PARK CITY, Utah – I never thought I’d ever say this, but I’m onstage with Beck. He’s wearing his usual hat-and-blazer combo, and covering one of my favorite David Bowie songs. Out past the crowd is a full choir — a few faces I recognize because they played with Beck during last year’s Station to Station rolling art extravaganza — and a massive musical ensemble. People are cheering and taking photos. It’s incredible. Then I look down. Instead of seeing knees or feet, I see Beck’s Chelsea boots.
That’s when my brain reminds me I’m not actually on stage.

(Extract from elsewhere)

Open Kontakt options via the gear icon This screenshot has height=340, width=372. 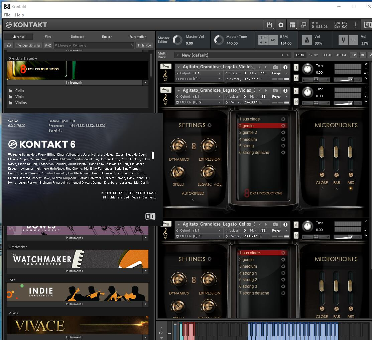(x=281, y=25)
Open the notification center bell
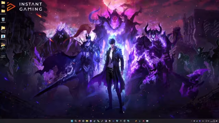The height and width of the screenshot is (123, 219). pos(217,121)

Instead, I’m sitting in a chair at the Sundance Film Festival’s New Frontier installation, wearing an Oculus Rift virtual reality headset. I’m watching a retooled version of the 360-degree interactive videoof Beck’s live performance of “Sound and Vision” that he and Chris Milk made for Lincoln last year. My I’m-a-rockstar dream is shattered, but it’s possible that this might actually be cooler than performing with a folk hero — I get to have all the fun of performing without worrying about singing off-key or being incapacitated by stage fright.
“The first time I tried Chris Milk’s Beck experience in VR, it fundamentally changed the way I thought about, frankly, audio in VR,” says Nate Mitchell, Oculus’ vice president of product, “and the impact a live concert could have on me in virtual reality.”